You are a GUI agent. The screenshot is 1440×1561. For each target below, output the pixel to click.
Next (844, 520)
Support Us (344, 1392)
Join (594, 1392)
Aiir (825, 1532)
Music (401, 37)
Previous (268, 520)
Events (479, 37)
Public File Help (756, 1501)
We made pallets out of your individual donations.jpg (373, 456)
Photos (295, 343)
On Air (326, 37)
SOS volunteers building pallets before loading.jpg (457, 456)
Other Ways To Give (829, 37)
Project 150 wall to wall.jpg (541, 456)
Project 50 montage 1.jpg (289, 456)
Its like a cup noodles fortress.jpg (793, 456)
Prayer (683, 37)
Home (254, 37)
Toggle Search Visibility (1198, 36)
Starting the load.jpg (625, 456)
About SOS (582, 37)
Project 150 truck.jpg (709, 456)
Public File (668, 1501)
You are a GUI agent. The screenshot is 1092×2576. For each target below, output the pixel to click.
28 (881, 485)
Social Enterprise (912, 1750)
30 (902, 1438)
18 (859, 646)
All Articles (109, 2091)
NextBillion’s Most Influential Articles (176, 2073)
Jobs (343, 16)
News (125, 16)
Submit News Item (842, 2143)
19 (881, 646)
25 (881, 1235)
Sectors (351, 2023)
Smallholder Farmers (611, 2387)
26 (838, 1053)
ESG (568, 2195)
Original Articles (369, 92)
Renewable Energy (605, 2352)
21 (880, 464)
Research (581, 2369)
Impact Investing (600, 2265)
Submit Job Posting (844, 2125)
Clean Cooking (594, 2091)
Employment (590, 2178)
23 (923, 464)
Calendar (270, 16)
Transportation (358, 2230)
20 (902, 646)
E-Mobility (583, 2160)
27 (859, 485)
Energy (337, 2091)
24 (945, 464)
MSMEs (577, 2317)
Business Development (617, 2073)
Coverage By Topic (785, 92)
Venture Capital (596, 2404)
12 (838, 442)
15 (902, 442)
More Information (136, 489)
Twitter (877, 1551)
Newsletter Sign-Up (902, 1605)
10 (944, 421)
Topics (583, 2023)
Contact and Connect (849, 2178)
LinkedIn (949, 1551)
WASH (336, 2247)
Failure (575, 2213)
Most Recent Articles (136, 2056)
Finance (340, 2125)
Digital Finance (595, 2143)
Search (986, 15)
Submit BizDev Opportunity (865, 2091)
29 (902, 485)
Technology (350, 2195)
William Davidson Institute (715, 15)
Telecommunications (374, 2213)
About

Cosa produrre> Riscrivi per favore tutte le righe qui sopra come elenco numerato, tralasciando quelle vuote.

Soluzione qui sotto>
1. You are a GUI agent. The screenshot is 1440×1561. For each target below, output the pixel to click.
2. Next (844, 520)
3. Support Us (344, 1392)
4. Join (594, 1392)
5. Aiir (825, 1532)
6. Music (401, 37)
7. Previous (268, 520)
8. Events (479, 37)
9. Public File Help (756, 1501)
10. We made pallets out of your individual donations.jpg (373, 456)
11. Photos (295, 343)
12. On Air (326, 37)
13. SOS volunteers building pallets before loading.jpg (457, 456)
14. Other Ways To Give (829, 37)
15. Project 150 wall to wall.jpg (541, 456)
16. Project 50 montage 1.jpg (289, 456)
17. Its like a cup noodles fortress.jpg (793, 456)
18. Prayer (683, 37)
19. Home (254, 37)
20. Toggle Search Visibility (1198, 36)
21. Starting the load.jpg (625, 456)
22. About SOS (582, 37)
23. Project 150 truck.jpg (709, 456)
24. Public File (668, 1501)
25. You are a GUI agent. The screenshot is 1092×2576. For each target below, output the pixel to click.
26. 28 (881, 485)
27. Social Enterprise (912, 1750)
28. 30 (902, 1438)
29. 18 (859, 646)
30. All Articles (109, 2091)
31. NextBillion’s Most Influential Articles (176, 2073)
32. Jobs (343, 16)
33. News (125, 16)
34. Submit News Item (842, 2143)
35. 19 (881, 646)
36. 25 (881, 1235)
37. Sectors (351, 2023)
38. Smallholder Farmers (611, 2387)
39. 26 (838, 1053)
40. ESG (568, 2195)
41. Original Articles (369, 92)
42. Renewable Energy (605, 2352)
43. 21 (880, 464)
44. Research (581, 2369)
45. Impact Investing (600, 2265)
46. Submit Job Posting (844, 2125)
47. Clean Cooking (594, 2091)
48. Employment (590, 2178)
49. 23 (923, 464)
50. Calendar (270, 16)
51. Transportation (358, 2230)
52. 20 (902, 646)
53. E-Mobility (583, 2160)
54. 27 (859, 485)
55. Energy (337, 2091)
56. 24 (945, 464)
57. MSMEs (577, 2317)
58. Business Development (617, 2073)
59. Coverage By Topic (785, 92)
60. Venture Capital (596, 2404)
61. 12 (838, 442)
62. 15 (902, 442)
63. More Information (136, 489)
64. Twitter (877, 1551)
65. Newsletter Sign-Up (902, 1605)
66. 10 (944, 421)
67. Topics (583, 2023)
68. Contact and Connect (849, 2178)
69. LinkedIn (949, 1551)
70. WASH (336, 2247)
71. Failure (575, 2213)
72. Most Recent Articles (136, 2056)
73. Finance (340, 2125)
74. Digital Finance (595, 2143)
75. Search (986, 15)
76. Submit BizDev Opportunity (865, 2091)
77. 29 (902, 485)
78. Technology (350, 2195)
79. William Davidson Institute (715, 15)
80. Telecommunications (374, 2213)
81. About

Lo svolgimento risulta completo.